The presumption of a future lifestyle of which one can never be certain seems to be the guiding light of those interviewed here. While there is nothing wrong with planning for the future, it seemed that many were not taking into account current realities, but rather they were doing things that were seen socially as conducive to raising a family, and this differed a huge amount according to gender. Whether the gender differences were simply based on individual interests, or whether there really were social factors that influenced their choices would have to be studied more extensively.

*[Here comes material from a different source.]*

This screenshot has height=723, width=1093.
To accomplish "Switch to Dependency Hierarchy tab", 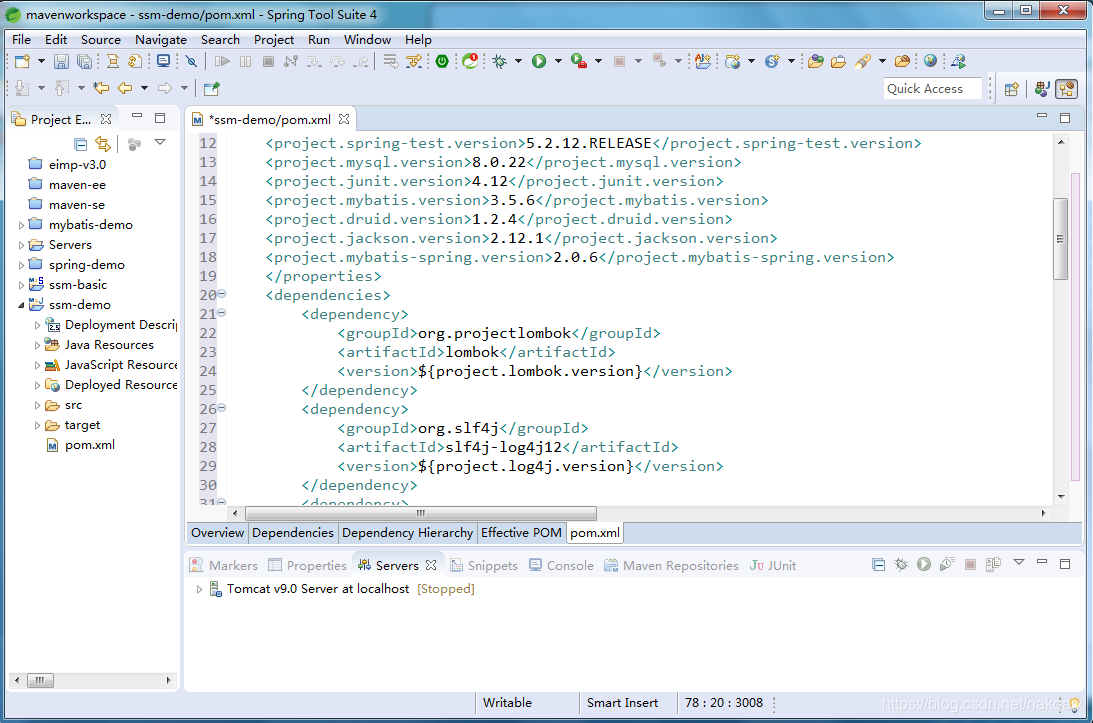I will 407,533.
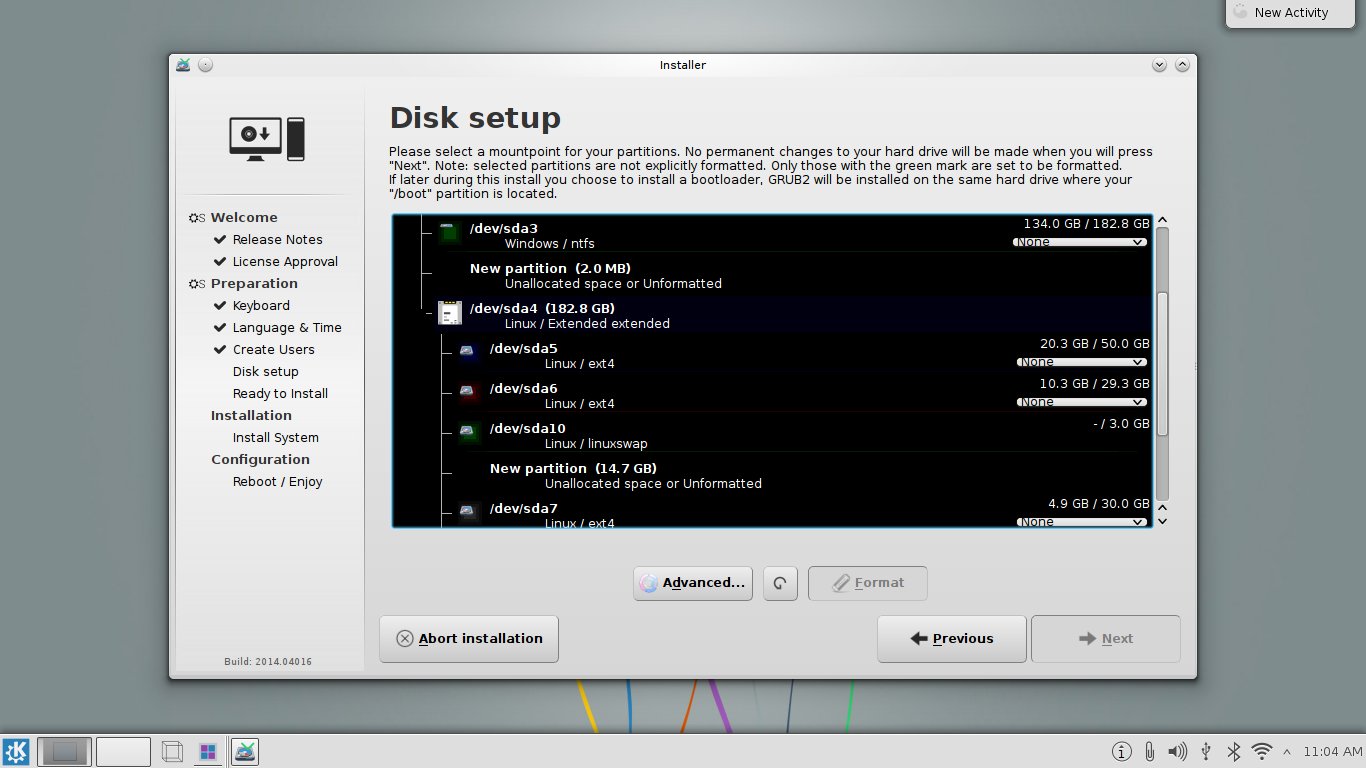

Dey, Judy Goldberg, and Catherine Hill. "Behind the Pay Gap." AAUW Educational Foundation. Washington, DC (2007): 2-41.
Budig, Michelle. "Parenthood exacerbates the gender pay gap." The Hill’s Congress Blog. N.p., 30 2012. Web. 12 Nov 2012. <http://thehill.com/blogs/congress-blog/economy-a-budget/121869-parenthood-exacerbates-the-gender-pay-gap>.
Stephanie Coontz. "The Myth of Male Decline." New York Times Sunday Review [New York City] 29 September 2012, n. pag. Web. 12 Nov. 2012. <http://www.nytimes.com/2012/09/30/opinion/sunday/the-myth-of-male-decline.html?pagewanted=all&_r=0>.
“The Family: A proclamation to the world.” The Church of Jesus Christ of Latter-day Saints. 23 Sept. 1995.